**Directions:** Which lines of the records below contain the string "computer"? Report each of them.

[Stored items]
%%

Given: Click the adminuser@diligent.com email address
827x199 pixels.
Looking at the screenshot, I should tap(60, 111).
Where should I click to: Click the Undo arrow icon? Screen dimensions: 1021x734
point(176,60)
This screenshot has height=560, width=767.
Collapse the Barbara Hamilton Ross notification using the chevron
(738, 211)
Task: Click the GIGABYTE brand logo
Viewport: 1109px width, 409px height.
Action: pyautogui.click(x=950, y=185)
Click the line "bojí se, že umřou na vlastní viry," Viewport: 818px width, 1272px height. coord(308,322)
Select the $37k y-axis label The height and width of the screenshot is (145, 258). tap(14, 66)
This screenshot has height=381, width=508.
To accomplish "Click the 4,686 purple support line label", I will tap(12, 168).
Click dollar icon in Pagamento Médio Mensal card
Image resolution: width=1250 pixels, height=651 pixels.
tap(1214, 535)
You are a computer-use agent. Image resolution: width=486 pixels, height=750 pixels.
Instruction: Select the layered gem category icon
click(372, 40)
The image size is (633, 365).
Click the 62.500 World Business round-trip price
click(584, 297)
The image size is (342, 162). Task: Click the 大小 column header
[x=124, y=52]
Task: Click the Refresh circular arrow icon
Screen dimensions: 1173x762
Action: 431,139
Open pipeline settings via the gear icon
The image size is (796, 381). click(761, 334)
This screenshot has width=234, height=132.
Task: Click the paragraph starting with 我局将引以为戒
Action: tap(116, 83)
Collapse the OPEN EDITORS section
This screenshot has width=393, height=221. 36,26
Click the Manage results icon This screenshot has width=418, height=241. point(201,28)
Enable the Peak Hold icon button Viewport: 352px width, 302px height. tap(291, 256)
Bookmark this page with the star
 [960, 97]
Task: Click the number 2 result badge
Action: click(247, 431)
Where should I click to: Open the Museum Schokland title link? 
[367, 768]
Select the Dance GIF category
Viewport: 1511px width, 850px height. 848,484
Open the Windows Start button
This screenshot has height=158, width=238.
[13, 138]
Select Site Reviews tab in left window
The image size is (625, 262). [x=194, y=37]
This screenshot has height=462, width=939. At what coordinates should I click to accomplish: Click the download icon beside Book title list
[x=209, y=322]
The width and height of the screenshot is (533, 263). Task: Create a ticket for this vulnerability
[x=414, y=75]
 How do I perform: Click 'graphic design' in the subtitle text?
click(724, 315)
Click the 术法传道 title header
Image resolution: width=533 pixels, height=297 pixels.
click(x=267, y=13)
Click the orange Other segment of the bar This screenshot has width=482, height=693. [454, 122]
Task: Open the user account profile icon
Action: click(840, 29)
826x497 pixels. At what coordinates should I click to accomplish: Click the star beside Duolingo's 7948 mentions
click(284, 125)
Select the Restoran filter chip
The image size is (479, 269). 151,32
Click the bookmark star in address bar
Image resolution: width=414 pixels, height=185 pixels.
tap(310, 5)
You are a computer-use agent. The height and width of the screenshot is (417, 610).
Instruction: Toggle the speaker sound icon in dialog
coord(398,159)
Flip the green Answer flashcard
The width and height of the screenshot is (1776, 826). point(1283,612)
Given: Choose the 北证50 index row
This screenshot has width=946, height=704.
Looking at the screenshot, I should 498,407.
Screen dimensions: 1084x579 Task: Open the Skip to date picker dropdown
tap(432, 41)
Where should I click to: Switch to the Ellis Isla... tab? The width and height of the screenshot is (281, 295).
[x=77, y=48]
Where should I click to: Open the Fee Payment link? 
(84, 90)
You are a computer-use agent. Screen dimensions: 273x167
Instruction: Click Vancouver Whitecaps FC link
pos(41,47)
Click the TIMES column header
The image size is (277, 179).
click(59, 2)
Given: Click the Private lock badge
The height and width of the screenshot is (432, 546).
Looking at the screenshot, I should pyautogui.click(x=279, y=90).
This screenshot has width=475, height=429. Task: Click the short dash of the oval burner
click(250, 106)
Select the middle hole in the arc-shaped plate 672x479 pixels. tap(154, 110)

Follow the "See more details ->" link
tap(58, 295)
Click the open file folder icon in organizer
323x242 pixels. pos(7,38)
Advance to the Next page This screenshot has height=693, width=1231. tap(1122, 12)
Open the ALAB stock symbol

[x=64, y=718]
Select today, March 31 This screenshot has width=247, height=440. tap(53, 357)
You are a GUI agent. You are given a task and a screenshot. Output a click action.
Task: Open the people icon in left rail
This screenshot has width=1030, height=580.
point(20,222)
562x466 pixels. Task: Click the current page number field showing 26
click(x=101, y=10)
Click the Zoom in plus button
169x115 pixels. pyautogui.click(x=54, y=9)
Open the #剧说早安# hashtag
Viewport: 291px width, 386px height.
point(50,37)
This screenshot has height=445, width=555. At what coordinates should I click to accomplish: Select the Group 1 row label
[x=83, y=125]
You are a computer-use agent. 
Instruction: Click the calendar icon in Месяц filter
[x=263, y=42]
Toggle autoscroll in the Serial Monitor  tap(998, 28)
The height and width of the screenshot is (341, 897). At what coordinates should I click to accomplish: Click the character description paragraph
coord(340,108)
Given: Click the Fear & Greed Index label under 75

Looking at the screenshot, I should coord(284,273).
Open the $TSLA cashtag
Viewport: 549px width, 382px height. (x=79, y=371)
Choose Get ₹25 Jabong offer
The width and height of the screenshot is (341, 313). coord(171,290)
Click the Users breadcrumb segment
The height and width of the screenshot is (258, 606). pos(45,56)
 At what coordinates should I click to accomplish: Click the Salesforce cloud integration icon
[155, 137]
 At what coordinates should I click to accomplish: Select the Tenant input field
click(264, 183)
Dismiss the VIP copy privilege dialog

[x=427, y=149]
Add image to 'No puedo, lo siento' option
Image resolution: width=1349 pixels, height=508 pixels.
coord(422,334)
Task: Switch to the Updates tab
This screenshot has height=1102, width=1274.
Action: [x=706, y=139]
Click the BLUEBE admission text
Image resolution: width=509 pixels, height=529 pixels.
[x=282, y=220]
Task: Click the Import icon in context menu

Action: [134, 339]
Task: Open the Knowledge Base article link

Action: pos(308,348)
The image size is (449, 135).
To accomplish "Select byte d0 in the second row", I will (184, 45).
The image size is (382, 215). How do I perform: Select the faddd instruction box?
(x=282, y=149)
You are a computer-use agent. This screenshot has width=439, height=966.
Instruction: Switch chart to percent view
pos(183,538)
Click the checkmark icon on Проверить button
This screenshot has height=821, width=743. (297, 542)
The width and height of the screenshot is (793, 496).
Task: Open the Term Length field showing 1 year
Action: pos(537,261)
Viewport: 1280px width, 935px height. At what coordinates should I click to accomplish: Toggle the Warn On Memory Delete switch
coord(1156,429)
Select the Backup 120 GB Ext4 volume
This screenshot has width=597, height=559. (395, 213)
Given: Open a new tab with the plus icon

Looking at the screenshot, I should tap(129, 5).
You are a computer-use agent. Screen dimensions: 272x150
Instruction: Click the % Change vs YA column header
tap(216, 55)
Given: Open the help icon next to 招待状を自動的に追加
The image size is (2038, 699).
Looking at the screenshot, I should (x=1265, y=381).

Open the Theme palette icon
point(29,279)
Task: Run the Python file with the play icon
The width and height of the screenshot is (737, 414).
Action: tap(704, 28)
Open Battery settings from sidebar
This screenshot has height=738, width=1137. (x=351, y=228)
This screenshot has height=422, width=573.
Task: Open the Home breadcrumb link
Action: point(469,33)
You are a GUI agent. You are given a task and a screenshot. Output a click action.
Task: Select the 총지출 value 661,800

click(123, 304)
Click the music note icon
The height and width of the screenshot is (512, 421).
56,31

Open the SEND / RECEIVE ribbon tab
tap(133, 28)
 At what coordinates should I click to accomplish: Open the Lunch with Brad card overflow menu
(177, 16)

%%

**Output of the exercise:**
You are a computer-use agent. Image resolution: width=486 pixels, height=750 pixels.
You are a computer-use agent. The height and width of the screenshot is (417, 610).
You are a computer-use agent. Screen dimensions: 273x167
You are a computer-use agent. 
You are a computer-use agent. This screenshot has width=439, height=966.
You are a computer-use agent. Screen dimensions: 272x150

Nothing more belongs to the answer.